■ **The problem**:
Once the line with "Click the info icon in the blue banner" is found in the entries below, print it and each following line exactly, stopping after the line with "Task: Click the highlighted"; print nothing else.

■ **Data for processing**:
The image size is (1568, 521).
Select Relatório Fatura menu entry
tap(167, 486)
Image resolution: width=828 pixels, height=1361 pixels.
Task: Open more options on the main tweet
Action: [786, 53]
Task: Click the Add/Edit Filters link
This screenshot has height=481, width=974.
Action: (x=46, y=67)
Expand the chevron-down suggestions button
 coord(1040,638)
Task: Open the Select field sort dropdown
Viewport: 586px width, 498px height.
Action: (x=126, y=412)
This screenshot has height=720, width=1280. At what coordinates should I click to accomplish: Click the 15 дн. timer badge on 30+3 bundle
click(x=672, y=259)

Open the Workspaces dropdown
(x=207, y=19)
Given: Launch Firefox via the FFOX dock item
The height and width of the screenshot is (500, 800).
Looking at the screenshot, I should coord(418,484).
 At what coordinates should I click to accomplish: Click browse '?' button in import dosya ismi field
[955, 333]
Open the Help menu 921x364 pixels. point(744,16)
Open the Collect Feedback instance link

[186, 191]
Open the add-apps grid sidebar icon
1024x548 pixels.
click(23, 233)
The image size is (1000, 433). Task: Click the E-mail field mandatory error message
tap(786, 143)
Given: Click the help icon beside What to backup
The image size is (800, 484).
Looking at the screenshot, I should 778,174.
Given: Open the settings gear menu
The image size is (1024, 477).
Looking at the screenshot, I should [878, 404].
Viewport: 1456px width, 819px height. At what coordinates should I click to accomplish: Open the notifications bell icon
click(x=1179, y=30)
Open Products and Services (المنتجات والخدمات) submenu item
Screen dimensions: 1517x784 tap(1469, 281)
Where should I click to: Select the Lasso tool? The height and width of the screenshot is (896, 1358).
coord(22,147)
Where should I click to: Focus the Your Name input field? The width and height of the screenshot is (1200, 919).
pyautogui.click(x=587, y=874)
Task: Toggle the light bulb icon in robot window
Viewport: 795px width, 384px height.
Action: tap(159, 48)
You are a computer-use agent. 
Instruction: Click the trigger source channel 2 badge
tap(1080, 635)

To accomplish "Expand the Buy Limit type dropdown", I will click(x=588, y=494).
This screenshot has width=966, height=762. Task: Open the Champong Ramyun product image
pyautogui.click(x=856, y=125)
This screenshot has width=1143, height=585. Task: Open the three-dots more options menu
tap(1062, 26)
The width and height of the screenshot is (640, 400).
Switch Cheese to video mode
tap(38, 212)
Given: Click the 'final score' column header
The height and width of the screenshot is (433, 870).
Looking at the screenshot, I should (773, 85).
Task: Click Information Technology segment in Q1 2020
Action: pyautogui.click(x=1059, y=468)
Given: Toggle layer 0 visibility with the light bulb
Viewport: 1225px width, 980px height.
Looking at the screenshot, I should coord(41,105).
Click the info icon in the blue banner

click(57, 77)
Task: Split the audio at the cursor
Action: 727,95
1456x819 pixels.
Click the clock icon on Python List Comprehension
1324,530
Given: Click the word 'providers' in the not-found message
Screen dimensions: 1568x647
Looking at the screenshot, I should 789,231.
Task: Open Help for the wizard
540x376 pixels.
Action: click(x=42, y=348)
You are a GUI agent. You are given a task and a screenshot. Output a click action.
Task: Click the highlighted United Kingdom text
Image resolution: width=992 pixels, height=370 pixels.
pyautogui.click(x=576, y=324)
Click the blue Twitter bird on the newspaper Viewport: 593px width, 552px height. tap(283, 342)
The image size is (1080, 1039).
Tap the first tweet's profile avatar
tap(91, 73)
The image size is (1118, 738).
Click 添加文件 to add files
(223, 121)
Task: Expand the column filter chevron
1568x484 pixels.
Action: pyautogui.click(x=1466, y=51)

■ **Completed exercise**:
Click the info icon in the blue banner

click(57, 77)
Task: Split the audio at the cursor
Action: 727,95
1456x819 pixels.
Click the clock icon on Python List Comprehension
1324,530
Given: Click the word 'providers' in the not-found message
Screen dimensions: 1568x647
Looking at the screenshot, I should 789,231.
Task: Open Help for the wizard
540x376 pixels.
Action: click(x=42, y=348)
You are a GUI agent. You are given a task and a screenshot. Output a click action.
Task: Click the highlighted United Kingdom text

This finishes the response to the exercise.